The mechanism of fiber cutting during enzymatic hydrolysis of wood biomass

• Published in: Biomass & bioenergy Vol. 35; no. 9; pp. 3943 - 3950
• Main Authors: Clarke, Kimberley, Li, Xinping, Li, Kecheng
• Format: Journal Article
• Language: English
• Published: Kidlington Elsevier Ltd 01.10.2011; Elsevier
• Subjects: Alcohols: methanol, ethanol, etc; Alternative fuels. Production and utilization; Applied sciences; Biomass; Cellulase; Cellulose; Dislocations; Energy; Enzymatic hydrolysis; Exact sciences and technology; Fiber cutting; Fuels; Natural energy; Polar light microscopy; Fiber cutting; Cellulase; Enzymatic hydrolysis; Cellulose; Polar light microscopy; Dislocations
• ISSN: 0961-9534; 1873-2909
• DOI: 10.1016/j.biombioe.2011.06.007

The relationship between fiber dislocations and fiber cutting during the enzymatic hydrolysis of lignin-free fibers was investigated. Dislocations are morphological changes in the microfibril direction of cellulose. It was hypothesized that enzymatic activity is concentrated at dislocation sites, resulting in fiber cutting. Bleached softwood kraft pulp was analyzed during enzymatic hydrolysis (Novozynme 188 and Celluclast 1.5L) to confirm fiber cutting and explore its relationship with dislocation sites via microscopy, fiber length, and sugar determination. Results reveal that fibers were quickly cut through during enzymatic hydrolysis, resulting in shorter fiber fragments during the initial 60% of hydrolysis. Polarized light microscopy images show a relationship between dislocations and fiber cutting during enzymatic hydrolysis.
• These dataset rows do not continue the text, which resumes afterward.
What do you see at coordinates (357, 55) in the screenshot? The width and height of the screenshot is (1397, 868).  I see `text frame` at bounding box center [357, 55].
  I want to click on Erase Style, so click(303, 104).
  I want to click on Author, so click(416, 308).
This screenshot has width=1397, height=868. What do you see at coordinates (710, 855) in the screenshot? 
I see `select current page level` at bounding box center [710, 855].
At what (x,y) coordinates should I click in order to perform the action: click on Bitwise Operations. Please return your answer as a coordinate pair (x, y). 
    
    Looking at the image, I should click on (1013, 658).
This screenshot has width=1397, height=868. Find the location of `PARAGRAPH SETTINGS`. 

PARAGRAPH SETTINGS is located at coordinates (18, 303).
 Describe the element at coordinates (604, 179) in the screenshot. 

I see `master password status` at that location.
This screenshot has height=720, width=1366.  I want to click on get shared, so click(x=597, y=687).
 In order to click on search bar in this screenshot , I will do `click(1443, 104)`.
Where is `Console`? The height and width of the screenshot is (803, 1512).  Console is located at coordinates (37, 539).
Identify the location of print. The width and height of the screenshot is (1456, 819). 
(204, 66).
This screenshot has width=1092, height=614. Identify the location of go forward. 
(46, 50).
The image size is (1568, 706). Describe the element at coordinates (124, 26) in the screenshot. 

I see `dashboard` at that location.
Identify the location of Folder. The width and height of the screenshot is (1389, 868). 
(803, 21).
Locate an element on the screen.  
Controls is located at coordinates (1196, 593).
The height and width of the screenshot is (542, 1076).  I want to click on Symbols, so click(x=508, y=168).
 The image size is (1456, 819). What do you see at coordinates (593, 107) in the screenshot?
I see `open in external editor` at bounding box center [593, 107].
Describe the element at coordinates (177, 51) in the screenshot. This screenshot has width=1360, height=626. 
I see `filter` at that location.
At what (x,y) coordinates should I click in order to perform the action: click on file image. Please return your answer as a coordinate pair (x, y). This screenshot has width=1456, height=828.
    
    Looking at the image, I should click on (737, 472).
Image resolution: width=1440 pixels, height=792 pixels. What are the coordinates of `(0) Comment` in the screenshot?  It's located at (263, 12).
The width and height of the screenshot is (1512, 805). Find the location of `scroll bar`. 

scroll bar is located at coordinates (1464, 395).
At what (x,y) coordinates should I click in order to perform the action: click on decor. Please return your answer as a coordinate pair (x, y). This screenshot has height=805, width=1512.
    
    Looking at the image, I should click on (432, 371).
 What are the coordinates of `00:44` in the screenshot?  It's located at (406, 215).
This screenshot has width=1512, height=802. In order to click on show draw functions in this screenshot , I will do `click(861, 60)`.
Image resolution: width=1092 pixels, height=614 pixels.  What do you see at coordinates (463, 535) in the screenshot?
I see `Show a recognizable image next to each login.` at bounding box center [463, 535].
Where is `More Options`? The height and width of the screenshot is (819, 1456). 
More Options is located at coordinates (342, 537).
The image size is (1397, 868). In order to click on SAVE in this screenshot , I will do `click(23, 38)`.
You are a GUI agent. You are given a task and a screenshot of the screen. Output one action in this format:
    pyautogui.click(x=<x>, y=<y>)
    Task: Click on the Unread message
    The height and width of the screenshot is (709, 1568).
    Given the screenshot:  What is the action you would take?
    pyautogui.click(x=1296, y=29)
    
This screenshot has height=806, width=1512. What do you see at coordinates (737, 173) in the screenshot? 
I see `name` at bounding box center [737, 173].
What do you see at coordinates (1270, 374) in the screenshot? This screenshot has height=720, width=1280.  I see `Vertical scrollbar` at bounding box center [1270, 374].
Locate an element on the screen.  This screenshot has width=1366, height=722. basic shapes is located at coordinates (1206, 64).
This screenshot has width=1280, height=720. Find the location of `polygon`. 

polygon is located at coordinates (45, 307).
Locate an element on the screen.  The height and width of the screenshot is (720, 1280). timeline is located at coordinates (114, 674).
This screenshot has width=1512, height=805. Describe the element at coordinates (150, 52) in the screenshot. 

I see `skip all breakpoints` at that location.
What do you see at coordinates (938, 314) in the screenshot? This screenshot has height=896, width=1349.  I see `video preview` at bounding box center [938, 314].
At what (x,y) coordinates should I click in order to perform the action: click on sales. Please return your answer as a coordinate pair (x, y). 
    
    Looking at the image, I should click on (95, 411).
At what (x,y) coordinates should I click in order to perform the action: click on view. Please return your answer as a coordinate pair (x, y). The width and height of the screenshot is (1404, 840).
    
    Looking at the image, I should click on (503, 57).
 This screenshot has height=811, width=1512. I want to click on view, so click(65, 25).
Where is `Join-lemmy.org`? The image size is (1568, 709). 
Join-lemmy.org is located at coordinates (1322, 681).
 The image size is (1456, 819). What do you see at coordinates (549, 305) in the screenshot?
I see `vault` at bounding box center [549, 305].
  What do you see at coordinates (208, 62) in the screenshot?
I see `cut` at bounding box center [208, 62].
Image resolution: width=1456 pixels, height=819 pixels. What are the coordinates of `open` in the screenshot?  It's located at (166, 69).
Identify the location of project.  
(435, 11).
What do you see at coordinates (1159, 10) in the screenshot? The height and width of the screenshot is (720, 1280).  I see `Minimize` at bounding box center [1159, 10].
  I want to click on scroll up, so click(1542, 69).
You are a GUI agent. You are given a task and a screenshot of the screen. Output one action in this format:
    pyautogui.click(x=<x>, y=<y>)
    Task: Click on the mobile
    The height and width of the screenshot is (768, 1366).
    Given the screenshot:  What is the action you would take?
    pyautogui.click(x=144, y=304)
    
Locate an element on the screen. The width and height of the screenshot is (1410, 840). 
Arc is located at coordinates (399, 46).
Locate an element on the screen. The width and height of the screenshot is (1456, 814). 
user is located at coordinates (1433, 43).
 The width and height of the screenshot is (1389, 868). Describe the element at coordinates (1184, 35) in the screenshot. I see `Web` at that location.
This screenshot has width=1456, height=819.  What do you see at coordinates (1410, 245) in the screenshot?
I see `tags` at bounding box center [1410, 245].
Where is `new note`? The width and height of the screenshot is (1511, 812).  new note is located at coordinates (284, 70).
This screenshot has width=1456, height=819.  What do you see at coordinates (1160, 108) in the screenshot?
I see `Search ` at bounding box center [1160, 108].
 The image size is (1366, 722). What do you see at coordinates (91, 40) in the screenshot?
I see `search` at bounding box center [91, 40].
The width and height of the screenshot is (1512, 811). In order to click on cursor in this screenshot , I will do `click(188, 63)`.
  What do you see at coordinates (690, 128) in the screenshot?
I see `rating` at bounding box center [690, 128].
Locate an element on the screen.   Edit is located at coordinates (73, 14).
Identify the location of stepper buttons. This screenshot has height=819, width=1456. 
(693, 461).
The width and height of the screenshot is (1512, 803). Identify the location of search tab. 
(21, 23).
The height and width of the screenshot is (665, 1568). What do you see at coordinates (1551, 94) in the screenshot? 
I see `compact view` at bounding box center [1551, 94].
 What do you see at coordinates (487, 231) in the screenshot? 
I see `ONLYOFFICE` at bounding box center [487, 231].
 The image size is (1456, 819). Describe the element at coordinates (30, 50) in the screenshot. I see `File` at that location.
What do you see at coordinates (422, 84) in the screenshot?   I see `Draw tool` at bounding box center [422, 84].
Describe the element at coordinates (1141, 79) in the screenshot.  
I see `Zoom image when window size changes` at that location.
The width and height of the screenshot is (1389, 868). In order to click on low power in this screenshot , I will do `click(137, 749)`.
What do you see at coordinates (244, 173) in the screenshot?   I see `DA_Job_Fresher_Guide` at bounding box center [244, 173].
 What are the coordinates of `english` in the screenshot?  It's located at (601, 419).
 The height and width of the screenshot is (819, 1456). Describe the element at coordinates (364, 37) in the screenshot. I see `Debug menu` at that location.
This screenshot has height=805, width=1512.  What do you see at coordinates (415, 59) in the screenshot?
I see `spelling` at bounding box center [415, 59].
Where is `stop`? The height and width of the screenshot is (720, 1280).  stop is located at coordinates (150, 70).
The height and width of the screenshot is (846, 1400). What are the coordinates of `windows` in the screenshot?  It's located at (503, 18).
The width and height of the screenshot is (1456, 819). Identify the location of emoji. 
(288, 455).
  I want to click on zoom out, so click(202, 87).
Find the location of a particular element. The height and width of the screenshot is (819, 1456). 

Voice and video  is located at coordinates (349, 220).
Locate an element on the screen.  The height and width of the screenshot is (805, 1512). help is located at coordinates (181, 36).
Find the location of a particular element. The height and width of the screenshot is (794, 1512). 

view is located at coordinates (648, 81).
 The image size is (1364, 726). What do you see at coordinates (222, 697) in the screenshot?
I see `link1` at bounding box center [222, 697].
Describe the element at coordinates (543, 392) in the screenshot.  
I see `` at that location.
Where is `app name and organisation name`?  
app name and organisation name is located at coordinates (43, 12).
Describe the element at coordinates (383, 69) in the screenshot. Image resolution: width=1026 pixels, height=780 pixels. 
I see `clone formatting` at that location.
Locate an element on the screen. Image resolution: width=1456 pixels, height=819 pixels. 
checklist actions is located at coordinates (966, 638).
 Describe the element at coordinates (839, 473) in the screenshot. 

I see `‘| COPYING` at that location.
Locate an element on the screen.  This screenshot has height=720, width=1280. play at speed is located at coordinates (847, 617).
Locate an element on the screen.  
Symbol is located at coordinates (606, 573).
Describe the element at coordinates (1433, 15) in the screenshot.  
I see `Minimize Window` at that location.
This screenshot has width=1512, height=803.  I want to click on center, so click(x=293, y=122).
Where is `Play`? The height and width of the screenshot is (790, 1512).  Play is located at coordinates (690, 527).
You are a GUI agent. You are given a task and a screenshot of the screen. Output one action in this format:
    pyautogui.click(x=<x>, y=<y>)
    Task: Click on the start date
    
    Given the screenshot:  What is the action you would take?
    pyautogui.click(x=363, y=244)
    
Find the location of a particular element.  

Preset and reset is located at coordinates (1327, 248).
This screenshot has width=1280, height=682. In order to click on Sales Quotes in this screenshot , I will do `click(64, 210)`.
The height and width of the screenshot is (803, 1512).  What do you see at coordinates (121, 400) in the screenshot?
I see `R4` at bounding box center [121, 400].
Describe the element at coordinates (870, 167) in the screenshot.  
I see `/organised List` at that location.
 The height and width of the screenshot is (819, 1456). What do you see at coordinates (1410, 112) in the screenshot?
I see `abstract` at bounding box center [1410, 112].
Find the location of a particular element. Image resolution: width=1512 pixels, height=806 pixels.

Images show fibers partially cut at dislocation sites, and that there are no dislocations on cut fibers after 6 h hydrolysis. PLM and FQA data revealed that there were about seven major dislocations per fiber and each fiber was cut through about 6, and 10 times after 4 and 6 h of enzymatic hydrolysis, respectively. In combination, this data strongly implicates dislocation sites as the location of fiber cutting. ► Fiber cutting is observed via fiber length change and microscopy observation. ► Fiber cutting is due to the presence of dislocations. ► Polar light microscopy reveals fibers being cut at dislocations during hydrolysis. ► The number of dislocations of the original fiber and the number of times a fiber is cut is in agreement. ► After fiber cutting no dislocation sites are seen.